Pittsford Village Is One of the Best Erie Canal Day Trips in the Finger Lakes Region

If you’ve spent time exploring the Finger Lakes and haven’t made it to Pittsford Village, you’re missing one of the most walkable, canal-side communities in all of upstate New York. Just seven miles southeast of Rochester, Pittsford sits along the Erie Canal with a historic waterfront, working locks, a towpath trail, and enough local dining and shopping to fill a full afternoon.

The village is compact enough to explore entirely on foot, which is rare. Park once near Schoen Place — the restored 19th-century warehouse district right on the canal — and you can spend three to four hours without getting back in your car.
Start on the towpath

The Erie Canalway Trail runs directly through the village and connects Pittsford to Fairport and beyond.
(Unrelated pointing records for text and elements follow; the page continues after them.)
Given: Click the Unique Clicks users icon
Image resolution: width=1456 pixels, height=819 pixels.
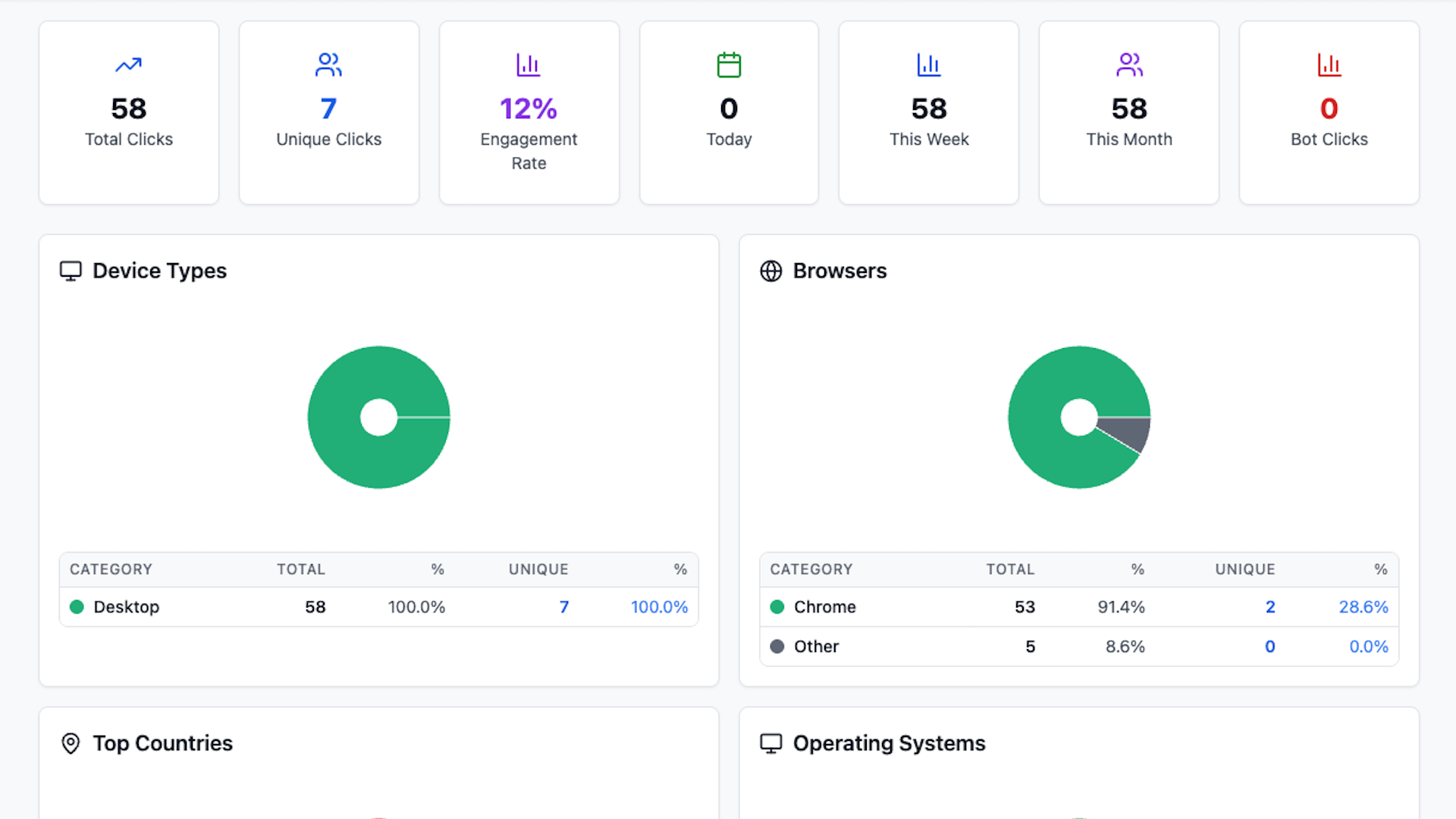Looking at the screenshot, I should (x=328, y=65).
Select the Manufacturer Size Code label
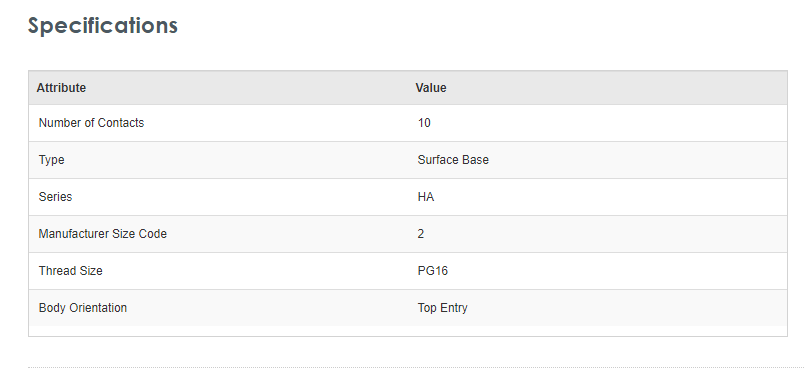 coord(103,234)
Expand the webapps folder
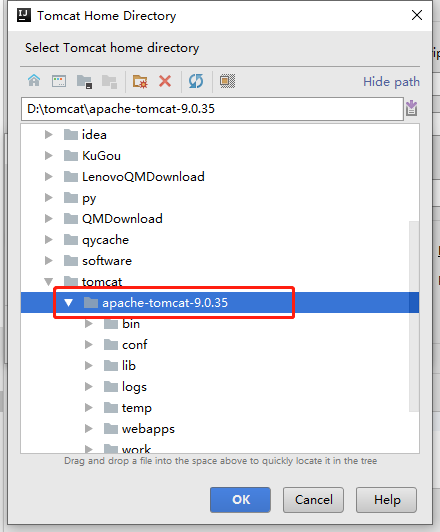Screen dimensions: 440x532 point(89,429)
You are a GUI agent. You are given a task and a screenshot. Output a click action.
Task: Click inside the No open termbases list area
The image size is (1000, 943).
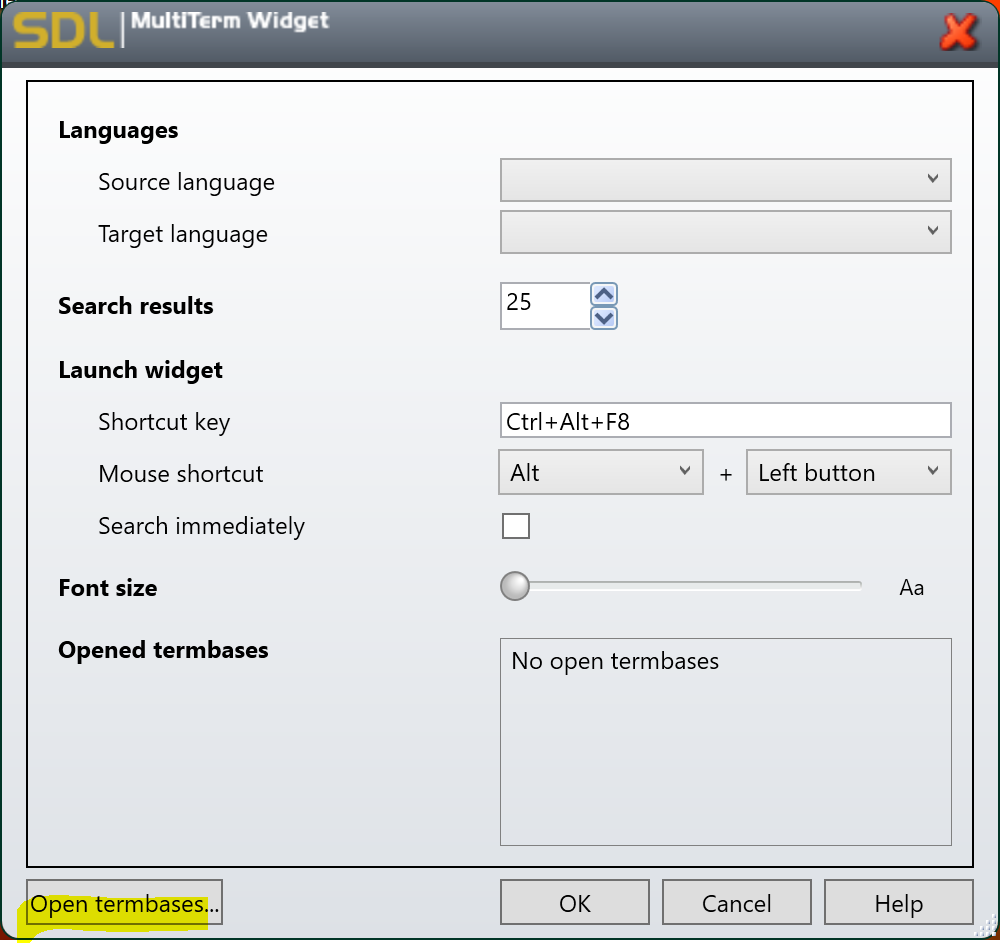[x=725, y=740]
The stretch through Schoen Place is particularly active in spring and summer, with cyclists, walkers, kayakers, and the occasional canal boat moving through Lock 32, one of 34 working locks still operating on the canal today. Watching a boat navigate the lock is genuinely worth stopping for — it takes about 10 minutes and the mechanism hasn’t changed much in 200 years.
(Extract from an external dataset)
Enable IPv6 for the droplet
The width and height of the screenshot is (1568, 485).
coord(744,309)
The Sam Patch tour boat departs from Schoen Place and offers 90-minute narrated cruises that pass through the lock and along the residential canal corridor. It books up on weekends, so reservations in advance are worth it.
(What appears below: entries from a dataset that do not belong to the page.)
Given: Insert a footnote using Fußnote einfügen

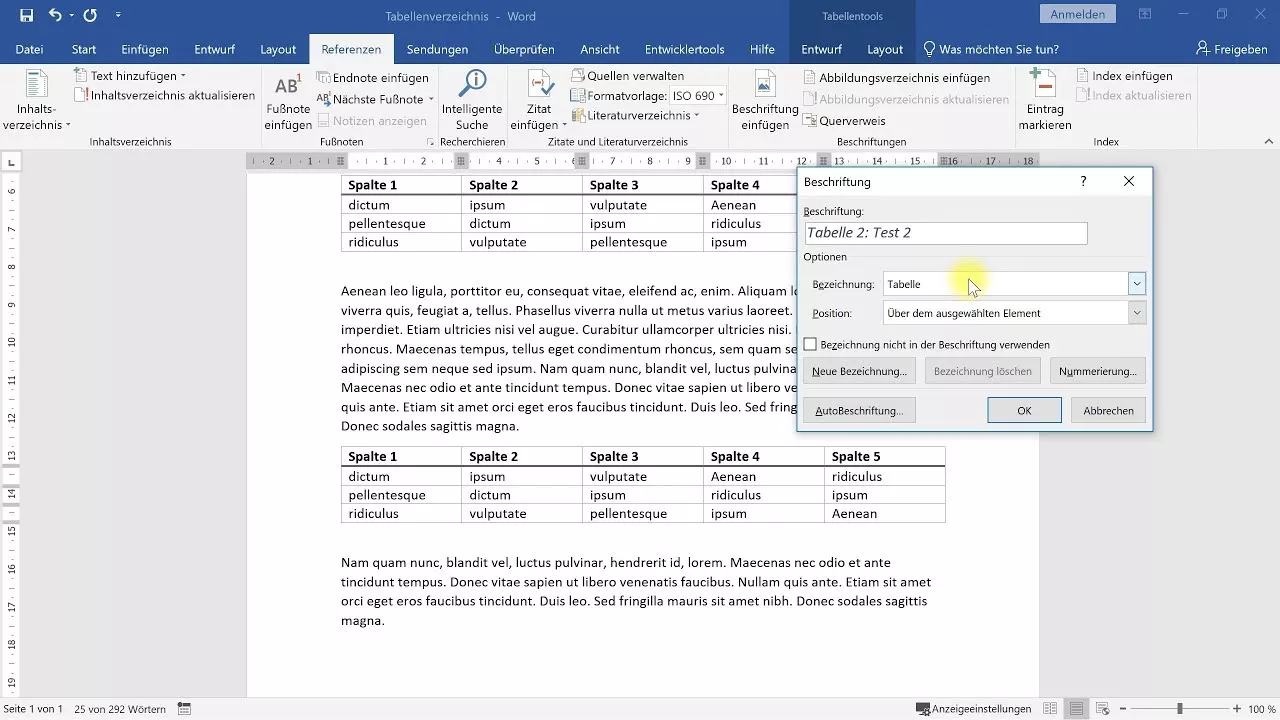Looking at the screenshot, I should 287,100.
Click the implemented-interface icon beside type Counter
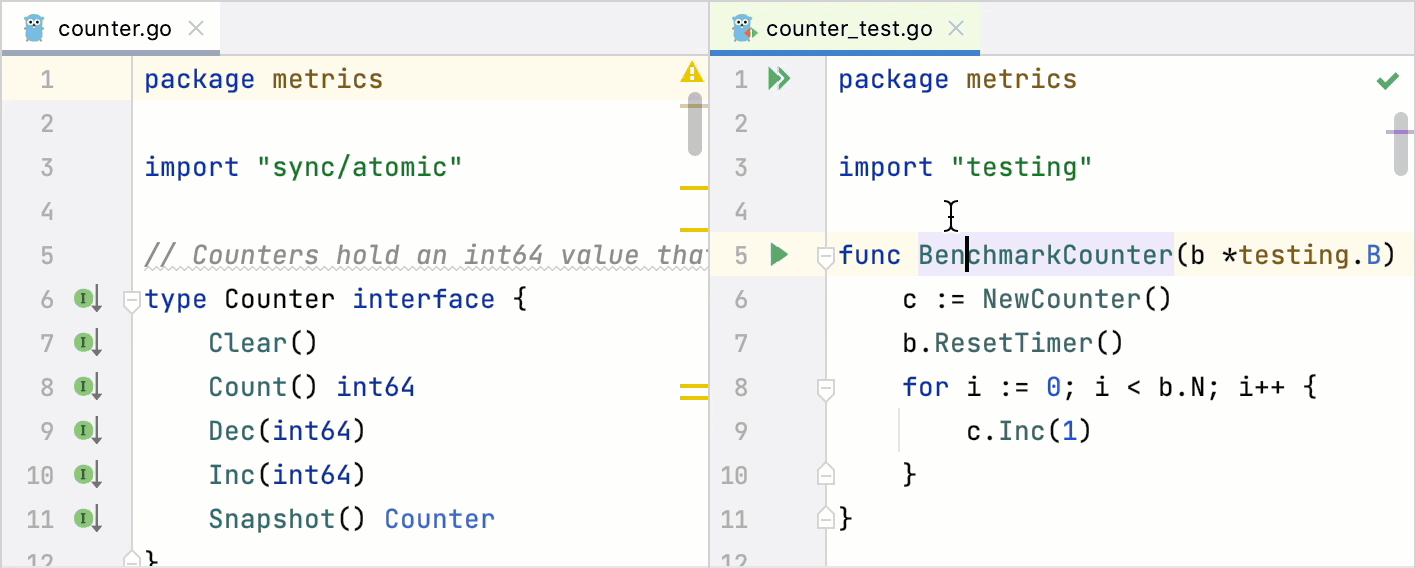This screenshot has width=1416, height=568. pyautogui.click(x=88, y=299)
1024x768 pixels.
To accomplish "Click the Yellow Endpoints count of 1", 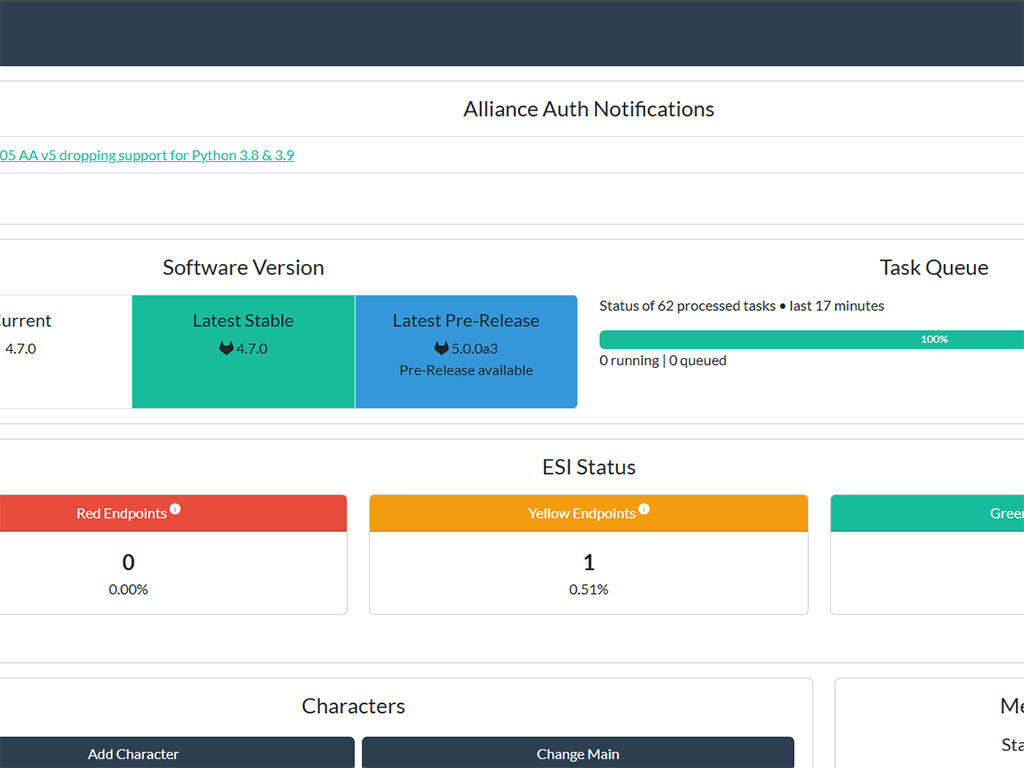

What makes Pittsford different from other canal towns

Most Finger Lakes visitors know Fairport and its Canal Days festival. Pittsford is quieter and, in some ways, better preserved. The Schoen Place warehouses have been converted into boutiques, restaurants, and cafes without losing their original character — exposed brick, low ceilings, the smell of old wood. The Coal Tower Restaurant, a cash-only lunch spot in a restored canal building, is a good example of what the whole strip does well.

For anyone curious about what it actually means to live alongside the canal year-round — not just visit it — there’s a resident’s account of living on the Erie Canal in Pittsford, NY that gets into what 200 days a year on the water actually looks like. It reads differently than a travel guide.

When to go

Late May through September is peak season. The village runs a summer concert series on Friday evenings at Carpenter Park, right at the Port of Pittsford, from early June through August. It’s free, family-friendly, and draws a genuinely local crowd — not a tourist crowd.

Pittsford Farms Dairy on Monroe Avenue is worth the short drive for ice cream made on site, a tradition in the area for decades.
Getting there

Pittsford is about 35 minutes from Geneva, 45 minutes from Canandaigua, and under an hour from most of the central Finger Lakes. It fits naturally into a longer regional itinerary, especially if you’re already heading toward Rochester.